The tiny church has managed to make it through a Christmas carol to the puppet-like jerking of the music leader’s right hand, his head twitching with each movement, and we’ve stumbled through a passage of the Christmas story in the Old King James Version.
The pianist misses a chord pattern and the alto sax played by her sister strangles out the third note; it’s a complicated piece and I think it would be lovely but there are moments that I’m fairly sure the girls are playing different lines of music. Their timing feels wrong, the chords aren’t resolving, and the sax keeps strangling out the notes.
I settle in for a long service.
It’s a great idea, in theory. If you’re going to have a Christmas Day service, bring people in, make it a group-celebration of music and carols, something to make it special.

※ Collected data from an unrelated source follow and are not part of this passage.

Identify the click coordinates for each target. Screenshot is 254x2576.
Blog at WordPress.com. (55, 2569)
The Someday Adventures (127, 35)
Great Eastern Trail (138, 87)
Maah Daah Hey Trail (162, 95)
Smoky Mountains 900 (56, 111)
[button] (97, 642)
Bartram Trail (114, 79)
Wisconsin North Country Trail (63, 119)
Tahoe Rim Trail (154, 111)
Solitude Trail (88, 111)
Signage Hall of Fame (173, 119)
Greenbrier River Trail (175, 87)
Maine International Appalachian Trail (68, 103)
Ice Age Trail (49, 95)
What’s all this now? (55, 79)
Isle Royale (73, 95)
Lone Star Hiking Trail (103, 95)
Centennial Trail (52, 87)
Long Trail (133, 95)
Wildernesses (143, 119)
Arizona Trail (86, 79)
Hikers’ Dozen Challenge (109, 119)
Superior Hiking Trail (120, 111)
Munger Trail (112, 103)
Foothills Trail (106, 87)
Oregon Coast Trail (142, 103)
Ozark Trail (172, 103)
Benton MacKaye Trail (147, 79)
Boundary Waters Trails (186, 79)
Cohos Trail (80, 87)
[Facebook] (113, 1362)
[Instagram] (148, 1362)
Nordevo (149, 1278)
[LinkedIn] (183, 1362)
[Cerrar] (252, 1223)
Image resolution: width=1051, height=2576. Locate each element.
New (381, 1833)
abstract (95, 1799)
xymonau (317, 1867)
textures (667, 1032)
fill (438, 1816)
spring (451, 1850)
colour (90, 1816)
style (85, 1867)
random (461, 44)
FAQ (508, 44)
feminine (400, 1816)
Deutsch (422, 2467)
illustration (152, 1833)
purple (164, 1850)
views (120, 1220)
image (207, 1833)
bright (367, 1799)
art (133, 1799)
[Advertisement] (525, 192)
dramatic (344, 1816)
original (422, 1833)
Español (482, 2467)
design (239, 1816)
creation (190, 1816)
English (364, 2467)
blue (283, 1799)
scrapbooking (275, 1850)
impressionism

But most of the special music is performed by the music leader’s children; and they’ve all, every one, picked songs they can’t actually play.
He leads us in two verses of a number of carols. The organist threatens to drown out the handful of wind instruments and it’s so very empty. Someone’s children are complaining of hunger already behind us.
The pastor is tall, and thin, and elderly, called out of retirement to preach for a few weeks that have stretched into months. He tells us about his children, coming in today after their respective services, lists their accomplishments in a soft, unwavering monotone.
His sermon proceeds the same way: A point, a verse, a rather long story that eventually ties back in to reinforce said point before the second arrives, and is dispatched in the same way.
His voice never wavers, or modulates, except for a slight drop at the end of every sentence.
The old man in front of us is nodding in the corner.
I would be too, only I’m fascinated. I’m trying to decide if he talks that way in real life, or if that’s his preaching voice. I’m trying to imagine how he preached for three decades that way, and how he might have scolded or laughed or played with his children and now his grandchildren in that soft, low unchanging voice.
His stories are historical always, but interesting in and of themselves. He even goes for comedy – but his jokes would be funnier if they didn’t end with “I’m just joking” in that same gentle monotone.
The service ends suddenly. I didn’t realize how much I relied on tone-related cues until I was behind standing for that final hymn, startled that the voice had stopped.
And we were out in the chilly sunshine and driving home over narrow roads but I almost wished I’d stopped to chat with the man.
I wished I could watch, just for a minute, to see if he every raised — or changed– his voice.